Bernard F. Schutz’s A First Course in General Relativity provides a nice introduction to the difficult subject in my opinion. In Chapter 6, he mentions that one should derive the Euler-Lagrange equations to minimise the spacetime interval of a particle’s trajectory, obtaining the geodesic equation:
$$ \frac{\mathrm{d}}{\mathrm{d}\lambda}\left(\frac{\mathrm{d}x^{\gamma}}{\mathrm{d}\lambda}\right) + \Gamma^{\gamma}_{~\alpha\beta}\frac{\mathrm{d}x^{\alpha}}{\mathrm{d}\lambda}\frac{\mathrm{d}x^{\beta}}{\mathrm{d}\lambda} = 0 $$
Note: At first I derived it from variational principles, but the Euler-Lagrange equations provide a faster route via means of a neat trick.
Motivation: The main aim of this investigation is to find curves that parallel-transport tangent vectors. The following diagram should make this idea clearer:
Image source: https://upload.wikimedia.org/wikipedia/commons/6/6d/Parallel_transport.png
If one starts from point A on the equator of a sphere and moves to the North pole, the tangent vector along the curve will look like the one shown in the figure, perpendicular to the equatorial line. Continuing this path from the North pole, if one wishes to reach a different point B on the equator, the vector field described will have undergone a 90 degrees rotation, so the vector points along the equatorial line.
This can be easily visualised as walking to the North pole from A with your arm outstretched forward (representing the tangent vector), which is perpendicular to the equator. Once you reach, you need to go to point B, so your body rotates, but your arm is fixed because of parallel transport, so you’re now walking with your arm outstretched to the left. Once you reach point B, you realise that your arm is along the equatorial line. Therefore parallel transport isn’t preserved because of the curvature of the sphere.
Since this is a property that directly results from the intrinsic curvature of the sphere, one can deduce that there is no definition of globally parallel vector fields.
A geodesic can be thought of as a curve which parallel transports its own tangent vector. Another way of saying this is that it’s the curve of shortest distance between two points in a given space of any curvature, implying local parallel transport. In the case of a sphere, a geodesic lies on a great circle, defined as the circle on the surface of a sphere which lies in a plane passing through the sphere’s centre.

TASKS
1) Duplicate the passage on geodesics and parallel transport from "A geodesic can" up to and including "the sphere’s centre.".
2) In the passage on geodesics and parallel transport, what does a geodesic on a sphere lie on?
3) Take the passage on geodesics and parallel transport further, continuing from its last sentence.
The lines that follow have no connection to the passage on geodesics and parallel transport.

DATA EXTRACT

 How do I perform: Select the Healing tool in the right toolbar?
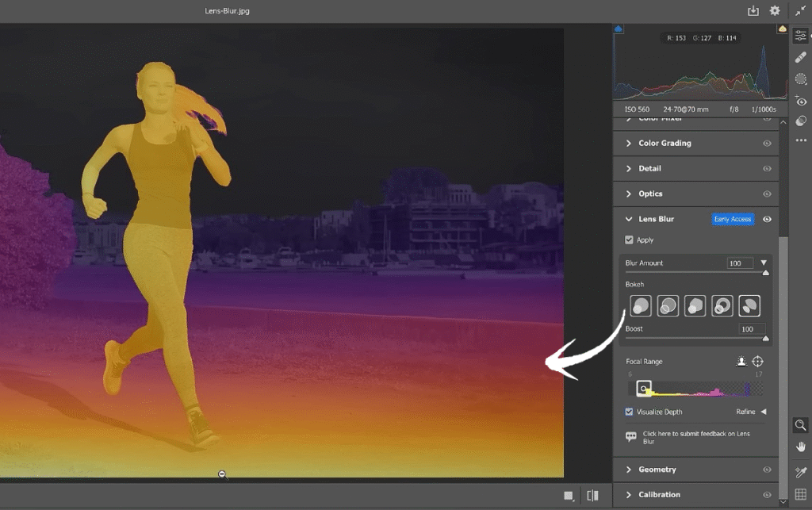801,57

PER-TASK OUTPUTS
1)
A geodesic can be thought of as a curve which parallel transports its own tangent vector. Another way of saying this is that it’s the curve of shortest distance between two points in a given space of any curvature, implying local parallel transport. In the case of a sphere, a geodesic lies on a great circle, defined as the circle on the surface of a sphere which lies in a plane passing through the sphere’s centre.

2) A great circle.

3)
In relativity, the definition of distance (or interval between points) is a little different as compared to Euclidean geometry. Since we deal with space-time rather than space, the metric of space-time (called Minkowski space-time) must be used, as described below (in one convention):
$$ (\Delta s)^2 = -(c\Delta t)^2 + (\Delta x)^2 + (\Delta y)^2 + (\Delta z)^2 $$
There is a large historical development for this formulation with plenty of literature available. The foundation lies in Maxwell’s equations and Einstein’s postulates of special relativity. There is a more general formulation for calculating magnitudes over arbitrary metrics by using the dot product:
$$ \vec{U}\cdot\vec{V} = g_{\alpha\beta}U^{\alpha}V^{\beta} = g_{00}U^{0}V^{0} + g_{10}U^{1}V^{0} + g_{01}U^{0}V^{1} + …$$
With summations over the set of values that the repeated indices $\alpha$ and $\beta$ take and $ g_{\alpha\beta}(\vec x)$ is the metric tensor defined by the space under evaluation. In the case of special relativity, the metric tensor is represented as the matrix $ g_{\alpha\beta} = \mathrm{diag}(-1,1,1,1) $ in one convention, a flat space-time.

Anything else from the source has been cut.